▶ **YOUR OBJECTIVE**
Your task is to transcribe the entries below exactly, from their first line down to the line containing "Viewport: 1193px width, 581px height.", and to stop there.

▶ **DATASET EXTRACT**
⟨

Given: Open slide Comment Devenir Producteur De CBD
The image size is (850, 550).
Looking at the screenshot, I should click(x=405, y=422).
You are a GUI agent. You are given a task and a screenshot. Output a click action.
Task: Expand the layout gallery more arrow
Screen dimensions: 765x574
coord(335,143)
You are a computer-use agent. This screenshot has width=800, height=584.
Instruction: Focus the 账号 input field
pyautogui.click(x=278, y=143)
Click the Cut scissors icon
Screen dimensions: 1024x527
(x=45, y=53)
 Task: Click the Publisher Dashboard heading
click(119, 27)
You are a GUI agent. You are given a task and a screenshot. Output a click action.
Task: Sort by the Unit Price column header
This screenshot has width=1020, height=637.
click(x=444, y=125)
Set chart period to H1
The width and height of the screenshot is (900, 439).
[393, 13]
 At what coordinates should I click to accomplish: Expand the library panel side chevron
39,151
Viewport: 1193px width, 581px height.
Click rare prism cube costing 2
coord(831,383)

⟩

▶ **RESPONSE TO THIS TASK**
Given: Open slide Comment Devenir Producteur De CBD
The image size is (850, 550).
Looking at the screenshot, I should click(x=405, y=422).
You are a GUI agent. You are given a task and a screenshot. Output a click action.
Task: Expand the layout gallery more arrow
Screen dimensions: 765x574
coord(335,143)
You are a computer-use agent. This screenshot has width=800, height=584.
Instruction: Focus the 账号 input field
pyautogui.click(x=278, y=143)
Click the Cut scissors icon
Screen dimensions: 1024x527
(x=45, y=53)
 Task: Click the Publisher Dashboard heading
click(119, 27)
You are a GUI agent. You are given a task and a screenshot. Output a click action.
Task: Sort by the Unit Price column header
This screenshot has width=1020, height=637.
click(x=444, y=125)
Set chart period to H1
The width and height of the screenshot is (900, 439).
[393, 13]
 At what coordinates should I click to accomplish: Expand the library panel side chevron
39,151
Viewport: 1193px width, 581px height.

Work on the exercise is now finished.